* **Do this**: Edit the part of the listing that opens with the line containing "This screenshot has height=622, width=885." and continues through the end of the listing, changing "button" to "control" and leaving everything else as it stands. Return only that part, without the pictures.

[Word and element location data]
######

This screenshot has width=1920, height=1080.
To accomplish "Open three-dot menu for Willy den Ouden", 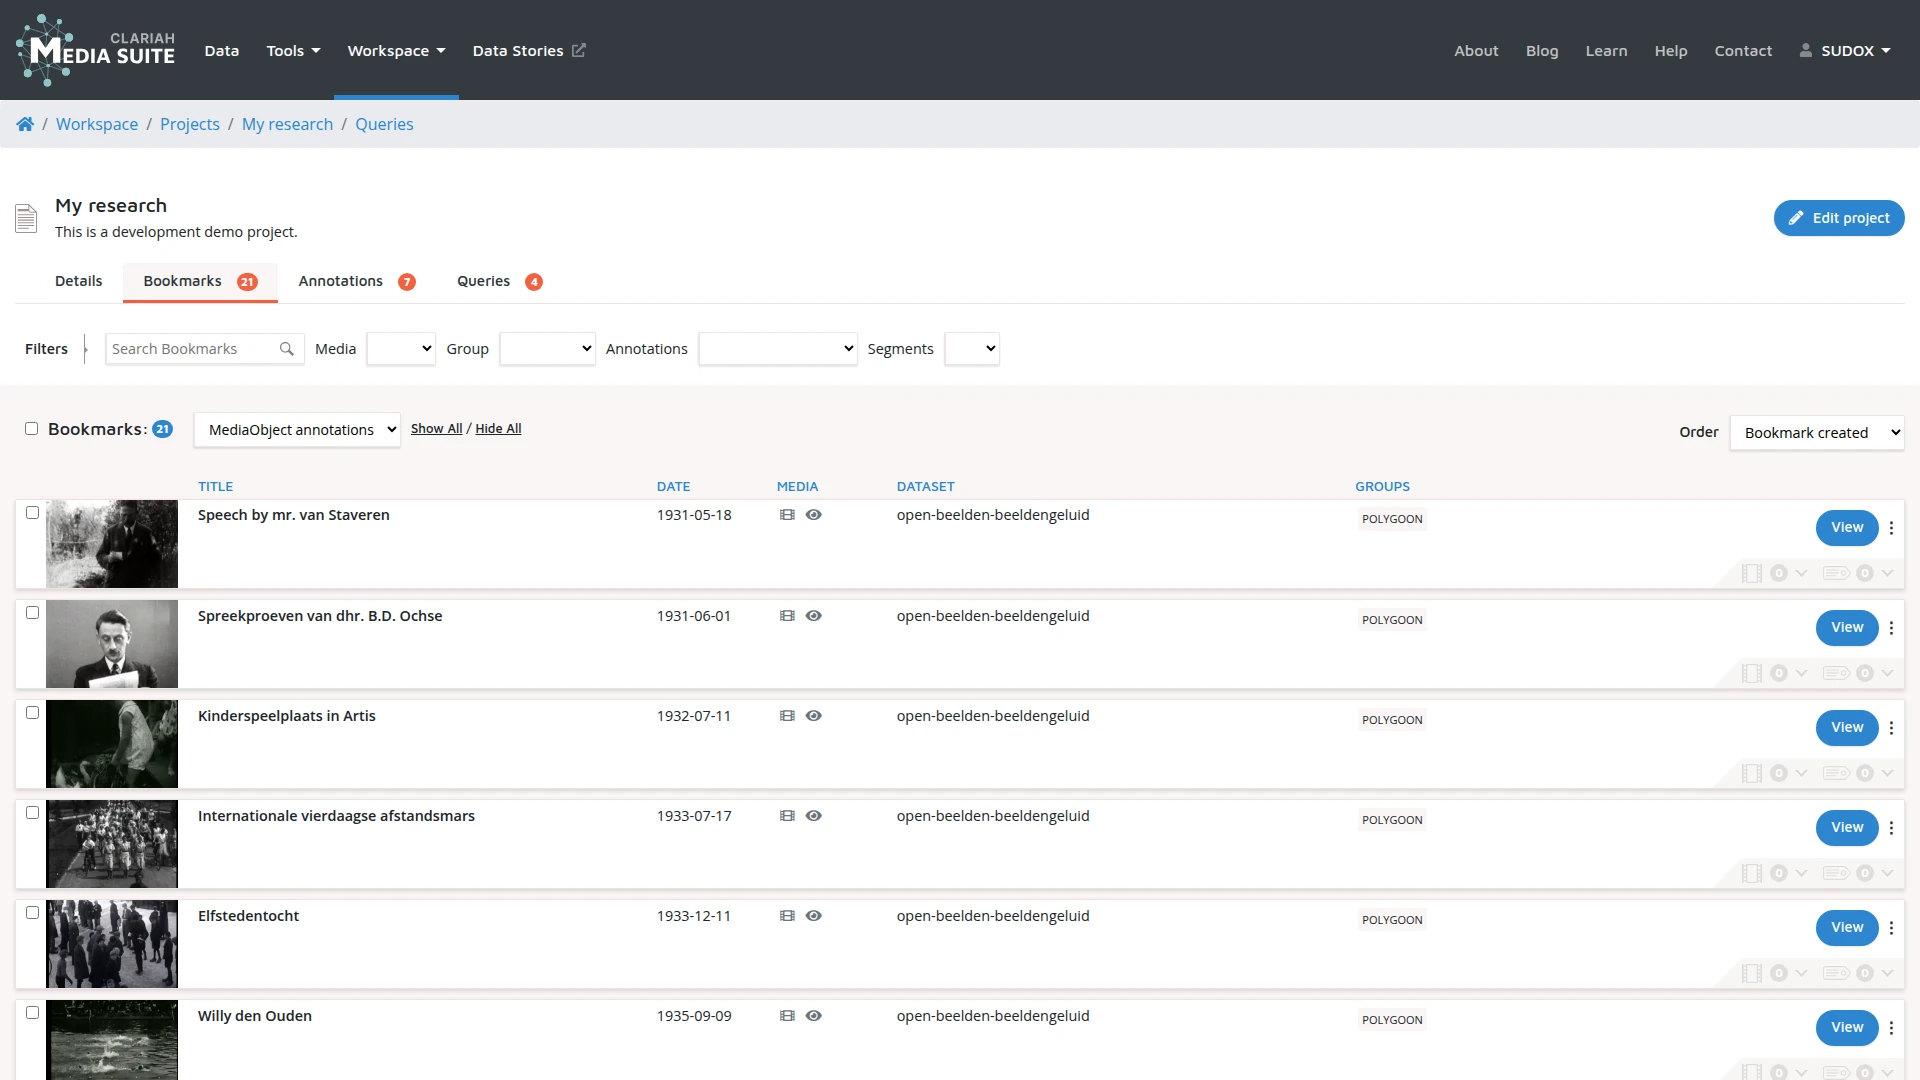I will coord(1891,1028).
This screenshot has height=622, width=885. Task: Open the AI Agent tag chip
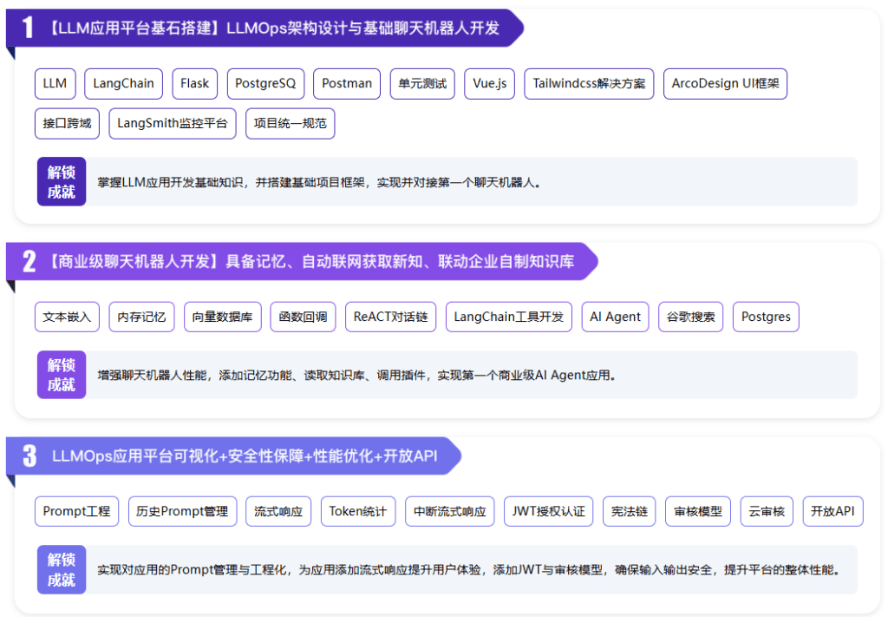click(x=614, y=317)
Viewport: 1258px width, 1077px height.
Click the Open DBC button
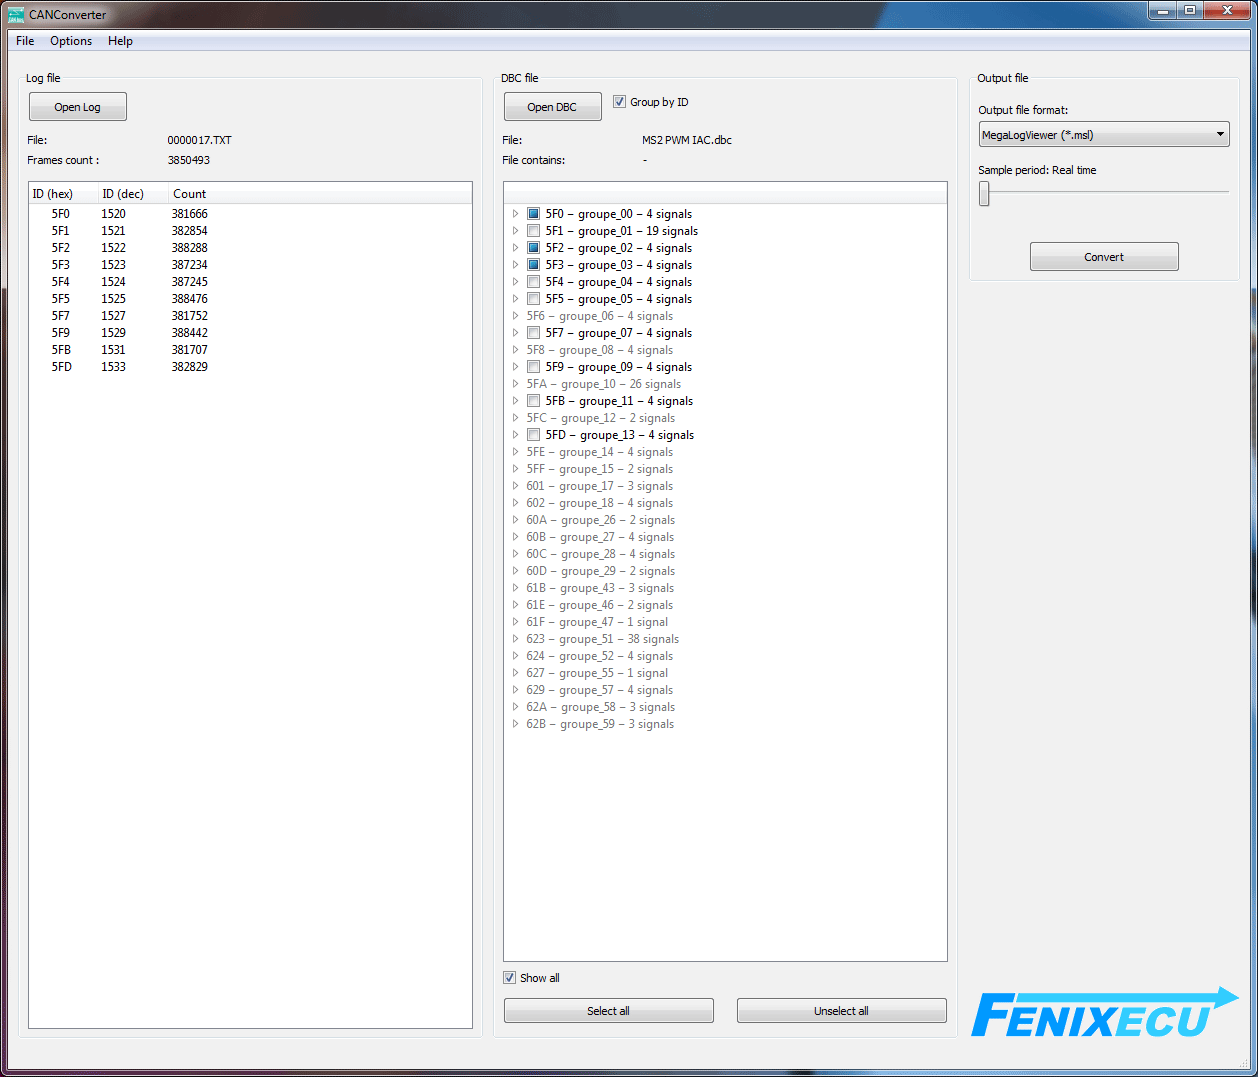coord(552,107)
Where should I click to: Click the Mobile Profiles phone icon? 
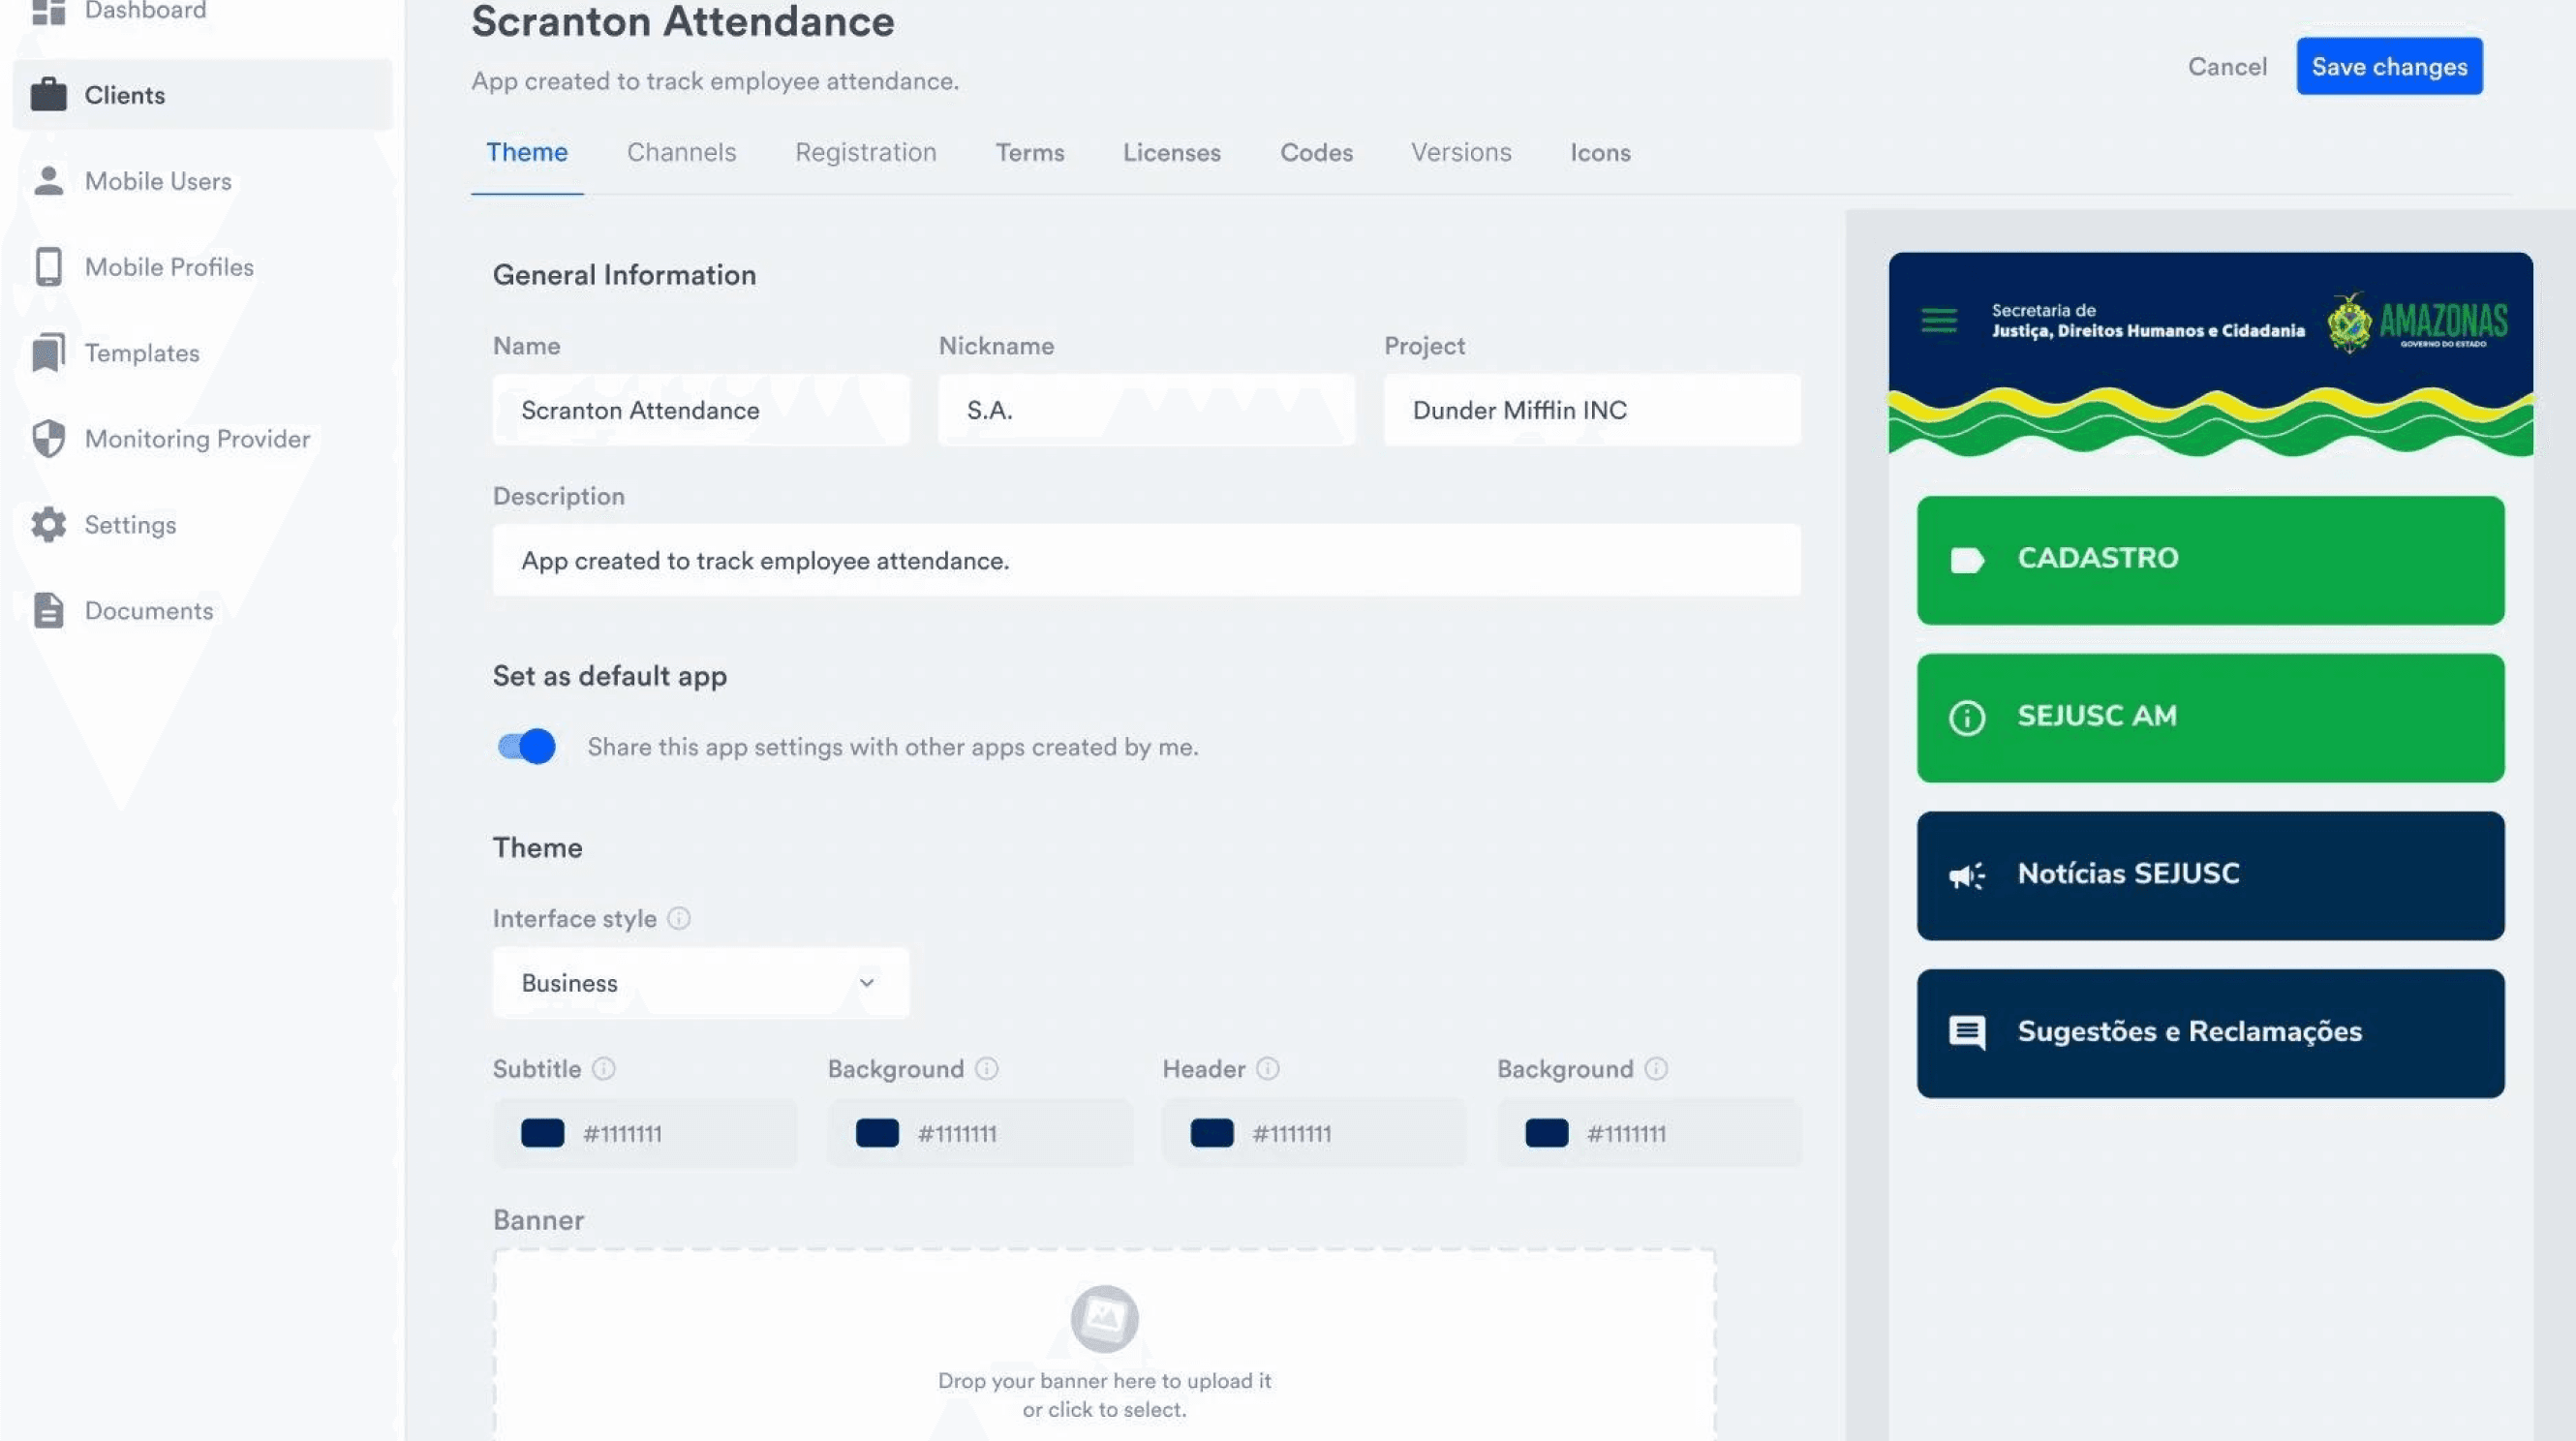(48, 267)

######

* **Task output**:
This screenshot has height=622, width=885. Task: Open the AI Agent tag chip
click(x=614, y=317)
Viewport: 1258px width, 1077px height.
Click the Open DBC control
coord(552,107)
Where should I click to: Click the Mobile Profiles phone icon? 
(48, 267)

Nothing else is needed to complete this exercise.